Blocking Feed Pages from Robots.txt

In this case, it is aimed to improve the crawling budget as a result of blocking the "feed" pages on our website via robots.txt and leaving them out of crawling.

Problem

Optimizing the crawl budget.

Data

Continuous crawl of feed pages and late discovery of important pages.

Method

In order to solve the problem, /feed pages are excluded from crawling by using regex structure on robots.txt.

Results

After the /feed pages were excluded from crawling, it was observed that improvements were observed in Google search console crawling statistics, especially JS and CSS files started to be crawled very frequently.

Is it possible to improve crawl budget by blocking feed pages from robots.txt?

We tried, yes!

We have experimented to make sure that our wordpress pages with /feed slug, which are constantly crawled by Google bots, are not crawled and to make room for our important pages in our crawl budget.

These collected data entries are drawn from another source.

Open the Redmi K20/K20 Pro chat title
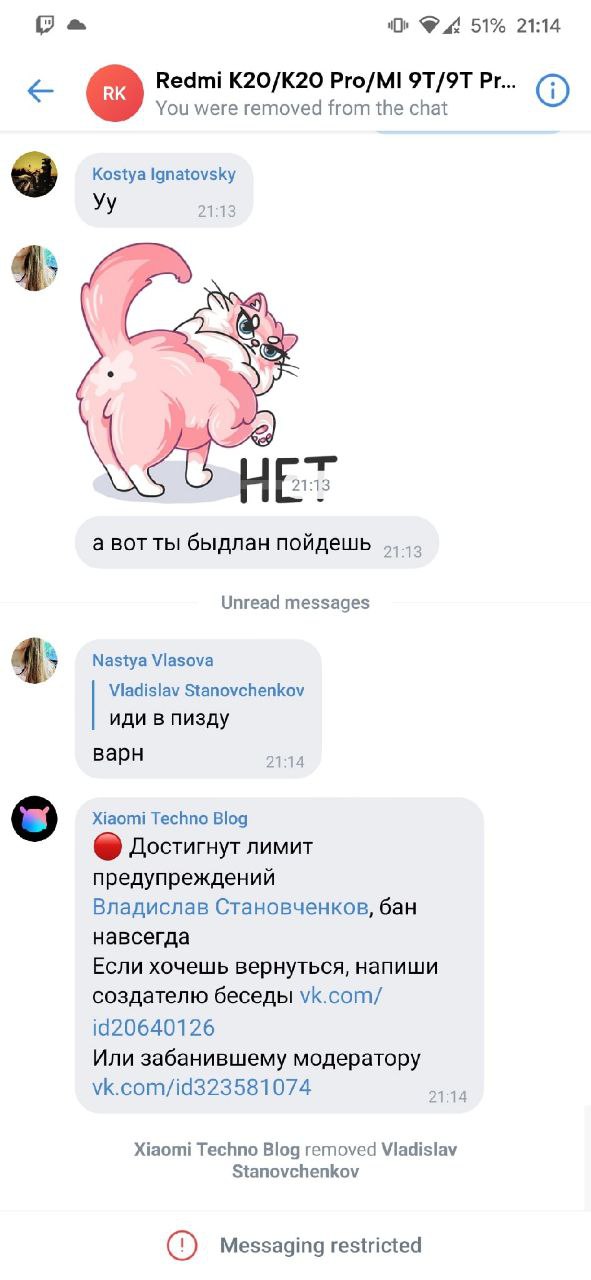 coord(336,81)
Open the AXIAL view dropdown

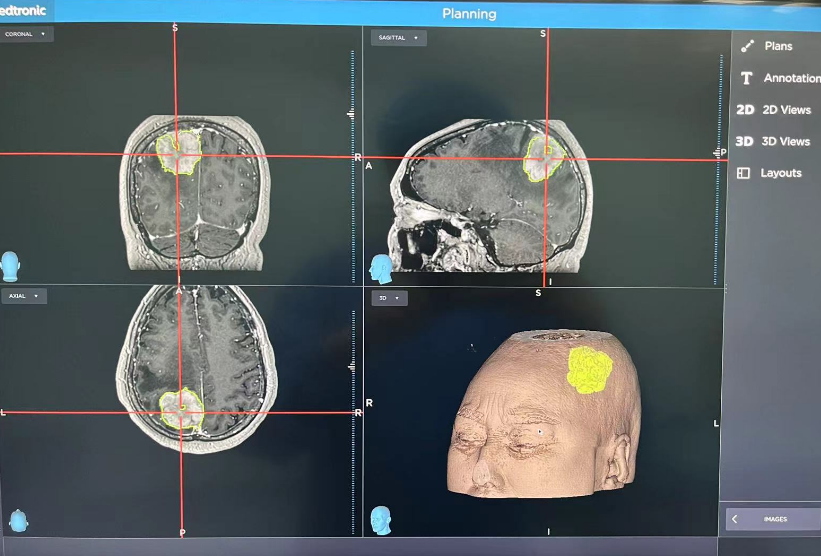pos(25,296)
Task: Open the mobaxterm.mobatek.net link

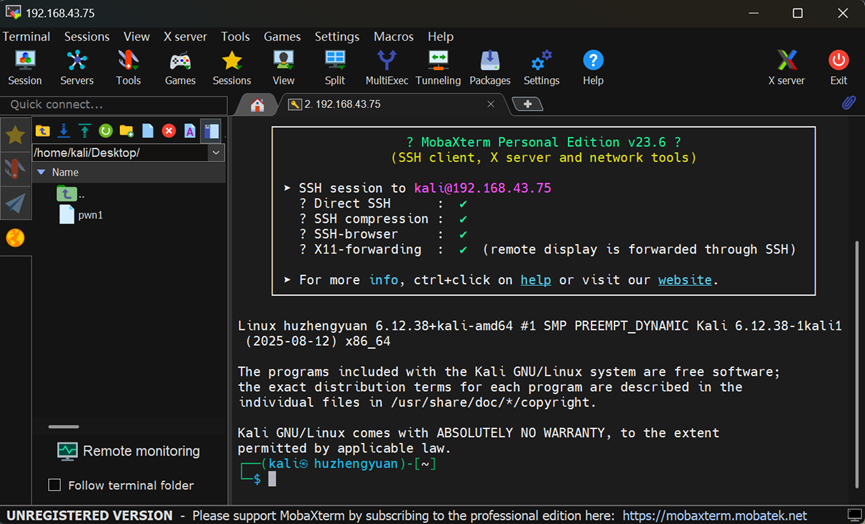Action: (x=714, y=516)

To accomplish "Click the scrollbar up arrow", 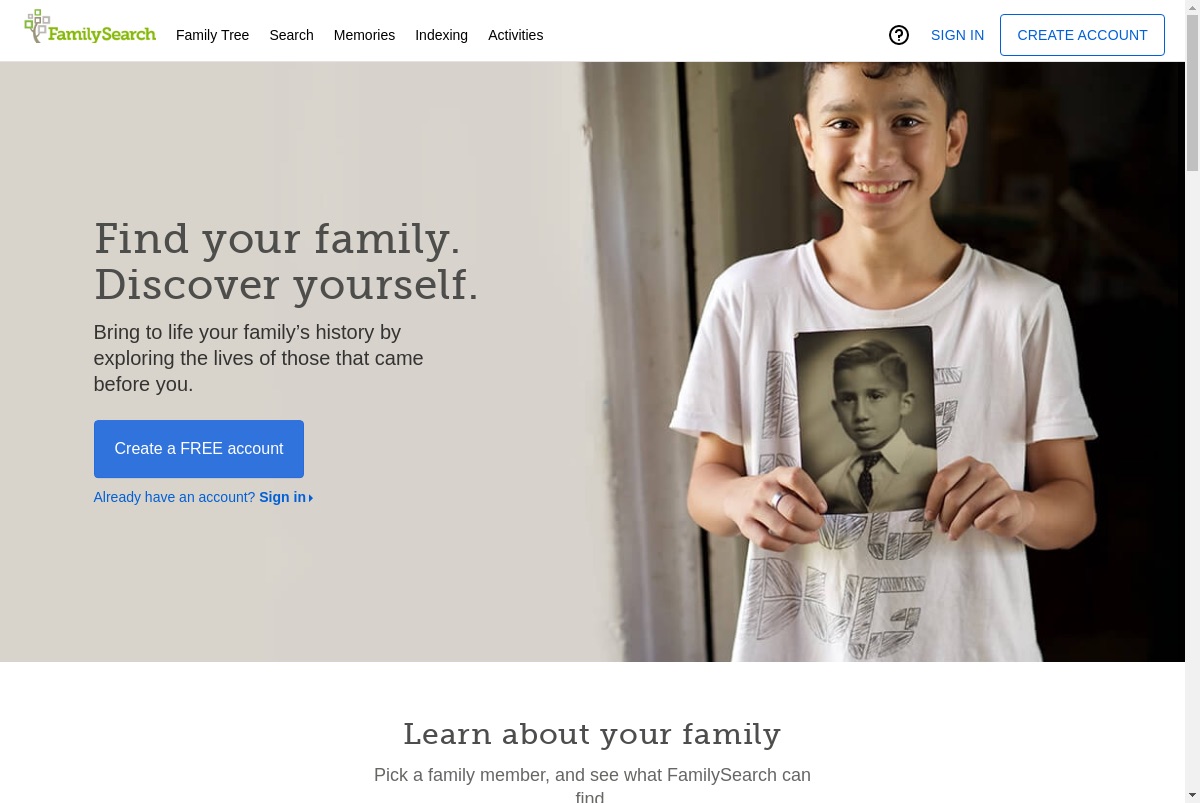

As the first step of this experiment, blocking was done using the /*/feed* regex structure from the robots.txt file of the feed pages in question.

Afterwards, 15 days were waited to wait for the results of the experiment.

The first experiment was conducted on 21.11.2023.

The data obtained as a result of the experiment is as follows;

  • Feed structure was not scanned in any way after blocking.
  • The number of JS and CSS files scanned increased significantly after the blocking.
  • The number of HTML files crawled increased slightly after the trial.
  • The speed at which important pages are re-crawled or newly discovered has increased.
  • You can access the images related to the trial below.

To give our opinions about the case, the feed pages on WordPress do not provide very serious and valuable information. If the feed structure on the website is not used for a different purpose (such as sitemap), then I think that blocking feed files will not be harmful and on the contrary, it will be beneficial.